English footballer (1919–2000)

John Francis Meaney (19 November 1919 – 13 January 2000) was an English professional footballer who played as a wing half or inside forward for Crewe Alexandra in the late 1940s and early 1950s.

Meaney was born in Stoke-on-Trent on 19 November 1919. He first signed for Wolves in 1939, but the outbreak of war interrupted his career. After his active service, he was expected to join either Port Vale or Stoke City. He joined Crewe on 1 March 1947 from non-league north Staffordshire side Ravensdale, and played as a wing half or inside forward, before converting to a left half.

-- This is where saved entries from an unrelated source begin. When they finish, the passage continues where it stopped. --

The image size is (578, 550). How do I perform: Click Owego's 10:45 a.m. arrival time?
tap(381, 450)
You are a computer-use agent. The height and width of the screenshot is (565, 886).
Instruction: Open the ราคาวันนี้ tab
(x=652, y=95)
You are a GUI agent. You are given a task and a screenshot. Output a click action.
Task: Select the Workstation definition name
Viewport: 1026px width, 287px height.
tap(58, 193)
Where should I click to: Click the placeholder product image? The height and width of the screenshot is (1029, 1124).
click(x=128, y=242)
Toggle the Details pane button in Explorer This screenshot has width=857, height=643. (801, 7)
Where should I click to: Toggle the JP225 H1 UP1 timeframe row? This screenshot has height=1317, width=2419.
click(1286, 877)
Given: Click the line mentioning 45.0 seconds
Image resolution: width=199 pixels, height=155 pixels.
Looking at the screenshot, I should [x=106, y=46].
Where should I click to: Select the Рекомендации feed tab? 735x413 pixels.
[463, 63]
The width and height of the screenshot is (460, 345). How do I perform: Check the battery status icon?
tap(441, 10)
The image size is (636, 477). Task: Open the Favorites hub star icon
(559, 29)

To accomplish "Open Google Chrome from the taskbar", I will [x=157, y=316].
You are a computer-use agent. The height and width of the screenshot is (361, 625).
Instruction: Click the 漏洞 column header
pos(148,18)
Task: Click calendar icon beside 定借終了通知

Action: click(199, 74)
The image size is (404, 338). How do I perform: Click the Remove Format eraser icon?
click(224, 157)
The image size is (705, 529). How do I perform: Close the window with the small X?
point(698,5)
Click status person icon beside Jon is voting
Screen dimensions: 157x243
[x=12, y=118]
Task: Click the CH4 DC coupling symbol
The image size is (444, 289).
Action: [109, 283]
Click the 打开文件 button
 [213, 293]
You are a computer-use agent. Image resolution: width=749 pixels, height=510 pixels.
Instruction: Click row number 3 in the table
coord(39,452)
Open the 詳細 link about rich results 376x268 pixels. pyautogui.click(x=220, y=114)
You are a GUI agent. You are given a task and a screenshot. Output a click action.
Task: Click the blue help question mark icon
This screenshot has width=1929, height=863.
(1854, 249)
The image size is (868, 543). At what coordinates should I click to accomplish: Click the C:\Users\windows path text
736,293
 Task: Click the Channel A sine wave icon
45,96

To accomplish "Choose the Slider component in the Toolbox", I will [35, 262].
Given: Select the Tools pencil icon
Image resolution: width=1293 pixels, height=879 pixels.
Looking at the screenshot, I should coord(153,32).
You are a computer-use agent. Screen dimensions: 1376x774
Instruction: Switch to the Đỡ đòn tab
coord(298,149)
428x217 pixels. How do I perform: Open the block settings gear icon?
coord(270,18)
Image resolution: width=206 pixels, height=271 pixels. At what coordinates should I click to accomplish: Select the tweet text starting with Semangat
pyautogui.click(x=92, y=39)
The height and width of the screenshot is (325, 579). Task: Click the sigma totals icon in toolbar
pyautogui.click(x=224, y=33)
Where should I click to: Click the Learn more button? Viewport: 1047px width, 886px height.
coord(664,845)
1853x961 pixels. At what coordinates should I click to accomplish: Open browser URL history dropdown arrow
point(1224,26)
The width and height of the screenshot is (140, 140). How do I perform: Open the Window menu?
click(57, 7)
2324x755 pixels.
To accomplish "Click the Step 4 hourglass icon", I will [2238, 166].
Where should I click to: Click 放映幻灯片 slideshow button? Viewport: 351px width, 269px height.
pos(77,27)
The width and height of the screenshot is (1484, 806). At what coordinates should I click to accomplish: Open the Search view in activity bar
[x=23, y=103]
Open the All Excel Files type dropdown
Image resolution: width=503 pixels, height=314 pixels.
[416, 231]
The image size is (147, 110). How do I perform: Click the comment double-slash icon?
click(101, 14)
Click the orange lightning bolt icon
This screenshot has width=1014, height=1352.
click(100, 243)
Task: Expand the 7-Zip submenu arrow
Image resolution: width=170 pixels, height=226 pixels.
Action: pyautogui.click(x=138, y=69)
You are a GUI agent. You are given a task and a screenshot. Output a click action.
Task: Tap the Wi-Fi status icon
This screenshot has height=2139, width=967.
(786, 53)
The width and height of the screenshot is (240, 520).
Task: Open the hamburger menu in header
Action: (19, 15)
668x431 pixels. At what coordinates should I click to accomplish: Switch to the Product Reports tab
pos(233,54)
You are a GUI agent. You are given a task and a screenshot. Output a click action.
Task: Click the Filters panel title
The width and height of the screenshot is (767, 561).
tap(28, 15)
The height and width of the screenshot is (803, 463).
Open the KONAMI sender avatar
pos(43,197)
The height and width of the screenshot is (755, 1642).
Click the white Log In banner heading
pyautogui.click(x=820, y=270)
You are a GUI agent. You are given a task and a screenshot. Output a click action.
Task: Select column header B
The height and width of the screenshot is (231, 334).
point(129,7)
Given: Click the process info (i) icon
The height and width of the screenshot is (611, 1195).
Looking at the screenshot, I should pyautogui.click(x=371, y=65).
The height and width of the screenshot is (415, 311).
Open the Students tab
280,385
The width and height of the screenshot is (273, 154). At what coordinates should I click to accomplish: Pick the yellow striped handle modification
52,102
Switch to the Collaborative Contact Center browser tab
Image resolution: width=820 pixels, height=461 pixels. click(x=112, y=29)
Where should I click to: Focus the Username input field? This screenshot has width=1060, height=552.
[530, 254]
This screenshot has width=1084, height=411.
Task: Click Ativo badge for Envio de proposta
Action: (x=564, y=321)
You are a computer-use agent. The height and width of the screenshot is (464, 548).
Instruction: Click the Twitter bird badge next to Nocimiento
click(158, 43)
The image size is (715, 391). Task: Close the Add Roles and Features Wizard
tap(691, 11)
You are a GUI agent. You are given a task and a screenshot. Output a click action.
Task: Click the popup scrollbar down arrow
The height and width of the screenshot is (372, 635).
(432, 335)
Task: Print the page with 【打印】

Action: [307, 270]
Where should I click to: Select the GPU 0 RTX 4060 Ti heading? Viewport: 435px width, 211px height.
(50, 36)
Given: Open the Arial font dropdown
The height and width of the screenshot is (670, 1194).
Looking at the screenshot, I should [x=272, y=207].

Meaney made his Crewe debut on 22 March 1947 against New Brighton, and scored his first Crewe goal on his second appearance, against Rochdale at Gresty Road, on 29 March 1947. He made 11 appearances, scoring seven times, before the season ended. During his time at Crewe, Meaney scored 38 goals (including a brace against Plymouth Argyle on 9 December 1950). He made 288 appearances before retiring from football in 1954.

After his football career, Meaney was a publican in the Potteries, running the Masons Arms in Tunstall and later the Bell and Bear in Shelton. He then worked for twenty years as a driver for a removal company. He died in Staffordshire on 13 January 2000, at the age of 80.